Elle ajoute avoir un enfant à charge et supporter des charges classiques outre son loyer de 635 euros.
En cours de délibéré, Mme [P] [E] divorcée [T] a fait parvenir, comme elle y avait été autorisée, une notification de l’assurance maladie en date du 11 février 2025, lui notifiant le bénéfice d’une allocation supplémentaire d’invalidité mensuelle à hauteur de 466,12 euros à compter du 1er décembre 2024.
MOTIFS DE LA DÉCISION
Le présent arrêt sera rendu par arrêt réputé contradictoirement en application des dispositions de l’article 474 du code de procédure civile.
Sur la demande de suspension de la mesure d’expulsion
Aux termes de l’article L.722-8 du code de la consommation, si la situation du débiteur l’exige, le juge prononce la suspension provisoire des mesures d’expulsion de son logement, à l’exception de celles fondées sur un jugement d’adjudication rendu en matière de saisie immobilière et de celles ordonnées sur le fondement du troisième alinéa de l’article 2198 du code civil.

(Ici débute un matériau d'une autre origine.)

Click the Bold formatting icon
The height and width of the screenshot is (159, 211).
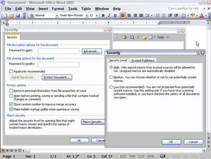103,15
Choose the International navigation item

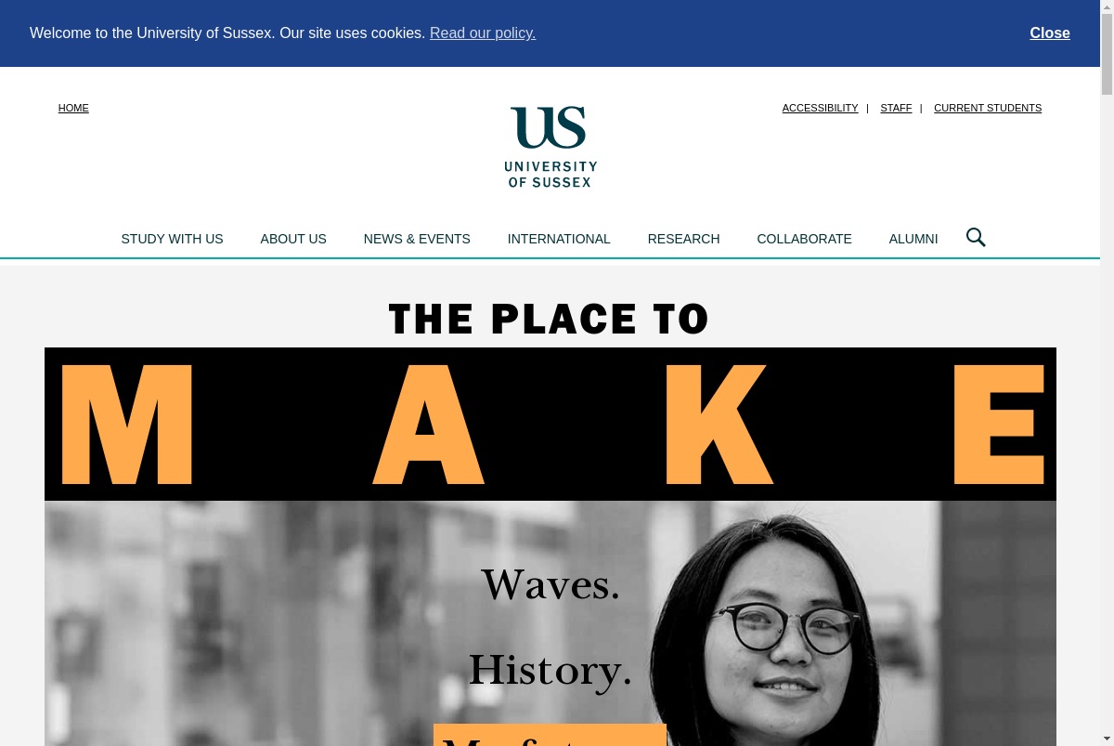click(559, 239)
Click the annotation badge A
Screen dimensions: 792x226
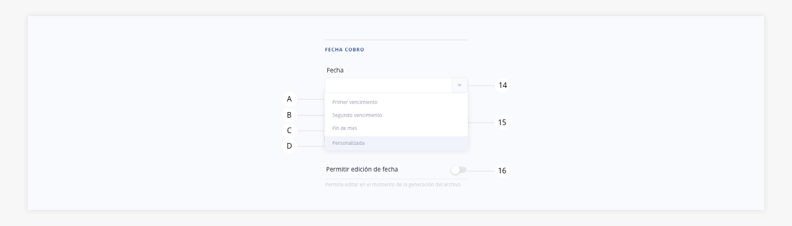(x=289, y=99)

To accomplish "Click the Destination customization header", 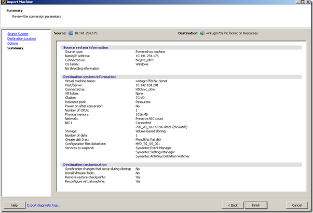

L’article L.722-9 du même code dispose que cette suspension est acquise, pour une période maximale de deux ans et, selon les cas, jusqu’à l’approbation du plan conventionnel de redressement prévu à l’article L.732-1, jusqu’à la décision imposant les mesures prévues aux articles L.733-1, L.733-4, L 733-7 et L.741-1, jusqu’au jugement prononçant un rétablissement personnel sans liquidation judiciaire ou jusqu’au jugement d’ouverture d’une procédure de rétablissement personnel avec liquidation judiciaire.
Il résulte de ces textes que la suspension provisoire de la mesure d’expulsion, lorsqu’elle est prononcée par le juge du surendettement, prend nécessairement fin dans l’un des cas énumérés par l’article L.722-9 du code de la consommation.
Au cas d’espèce, si le dossier de Mme [E] divorcée [T] a été déclaré recevable et orienté vers une mesure de rétablissement personnel le 6 août 2024, l’orientation ne vaut pas adoption de la mesure et qu’en vertu des articles précités la suspension provisoire des mesures d’expulsion est acquise jusqu’à la décision imposant définitivement une mesure.
Or, il résulte d’un courrier de la commission de surendettement en date du 1er octobre 2024figurant au le dossier que cette mesure n’a pas définitivement été adoptée ( 'un courrier vous tiendra informé de la date à laquelle ces mesures seront définitivement adoptées').
Dès lors, en application de l’article L 722-9 du code de la consommation, la suspension provisoire de la mesure d’expulsion en cause est acquise 'jusqu’à la décision imposant les mesures prévues aux articles L 733-1, L 733-4, L 733-7 et L 741-1", en l’occurrence en l’espèce jusqu’à la décision de la commission de surendettement imposant un rétablissement personnel sans liquidation judiciaire au profit de Mme [E] divorcée [T].
Le jugement entrepris sera donc infirmé et il sera fait droit à la demande de suspension des mesures d’expulsion diligentées par la société [7] ; sans qu’il soit nécessaire de l’ordonner, cette suspension étant acquise aux termes de l’article L.722-9 du code de la consommation jusqu’à la décision imposant les mesures prévues aux articles L 733-1, L 733-4, L 733-7 et L 741-1 du même code et prendra nécessairement fin au jour de ladite décision.
PAR CES MOTIFS,
La cour, statuant publiquement, par arrêt réputé contradictoire et après en avoir délibéré conformément à la loi :
Infirme le jugement déféré,
Statuant à nouveau et y ajoutant,
Constate la suspension des mesures d’expulsion engagées par la société [7] à l’encontre de Mme [E] divorcée [T],
Laisse les dépens à la charge du Trésor public.
Prononcé par mise à disposition de l’arrêt au greffe de la Cour, les parties en ayant été préalablement avisées dans les conditions prévues au deuxième alinéa de l’article 450 du code de procédure civile.
Arrêt signé par Mme Anne-Laure Pliskine, conseillère faisant fonction de présidente de la deuxième chambre civile et par la Greffière Mme Solène Roux, à laquelle la minute de la décision a été remise par le magistrat signataire.